Similar questions and problems of recorded balance
are found in the Grieg. Here, Karr has taken the cello original
and transcribed and voiced it more effectively for the bass. He then
asked Joe Horovitz to orchestrate it which he has done with clarity
and imagination. The excellent notes by Cyrus Meher-Homji explain that
the transcription "came about partly through Gary Karr’s concern
that there was little in the double bass repertory that was as familiar
to audiences as opposed to some of the more well-known concertos."
This is all very laudable, and really quite successful. But I then heard
the original Cello Sonata. This is played by David Finckel and Wu Han
on a very fine BBC Music Magazine CD - well worth seeking out. What
is lacking from the new version is the emotional power at the climaxes.
The tuning is also unsure, even more significant with an orchestra to
contend with. Incidentally the finale in the bass version is a clever
reworking and shortening of the original so as to avoid some particularly
To see how a double bass concerto can really
work try Wilfred Josephs’ 30-minute concerto. This is well worth
listening to carefully. I would also draw readers’ attention to the
concerto by Peter Maxwell Davies on now-deleted Collins 13962. The Josephs
begins with a heartfelt recitative, which could almost be a tone-row.

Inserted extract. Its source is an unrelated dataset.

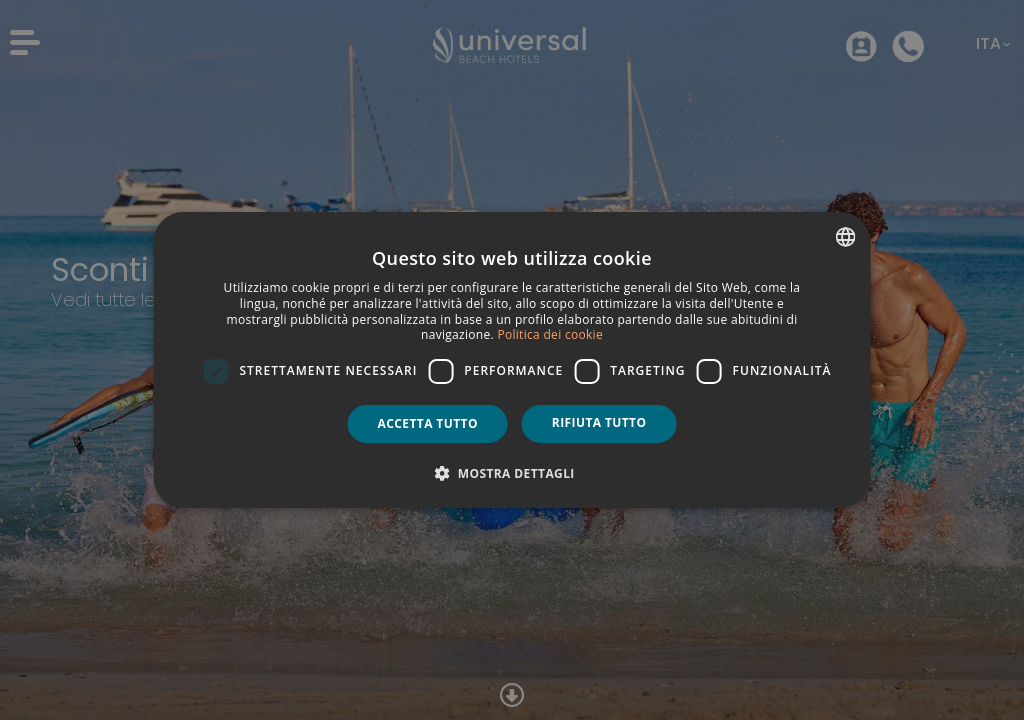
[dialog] (512, 360)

The opening movement is the longest and reaches a grand climax. It is
marked Allegretto but seems to show little tempo contrast with
the second which is marked Adagio ma non troppo. The finale is
a Moderato marziale which reminded me a little of the BBC television
score Josephs wrote in the late ’60s for the ‘The Great War’ series.
Its use of the very bottom register is most telling, especially when
accompanied by bassoon and trombone. There is an element of the circus
here, which the concerto needs at this point. The bass in this ten-year-old
recording seems too recessed and the brass has been vividly recorded
so that a brass chord bounces out of the speakers rather like a raspberry.
So, all in all, I can’t get too excited by this disc,
but for aficionados of the bass or indeed of modern concertos this would
at the very least be an interesting purchase.